→ Required work: From the entries that follow, gather each line holding the word "height".

→ Supplied material:
__________

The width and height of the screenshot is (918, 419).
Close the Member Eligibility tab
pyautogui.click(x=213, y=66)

__________

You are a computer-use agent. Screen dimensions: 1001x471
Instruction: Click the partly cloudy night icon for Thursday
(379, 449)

__________

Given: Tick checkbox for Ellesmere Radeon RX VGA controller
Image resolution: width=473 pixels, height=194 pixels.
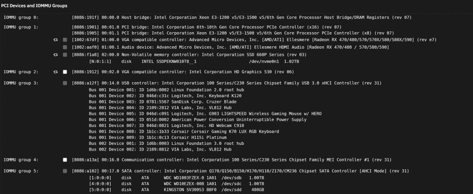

__________

→ Reply to the exercise:
The width and height of the screenshot is (918, 419).
Image resolution: width=473 pixels, height=194 pixels.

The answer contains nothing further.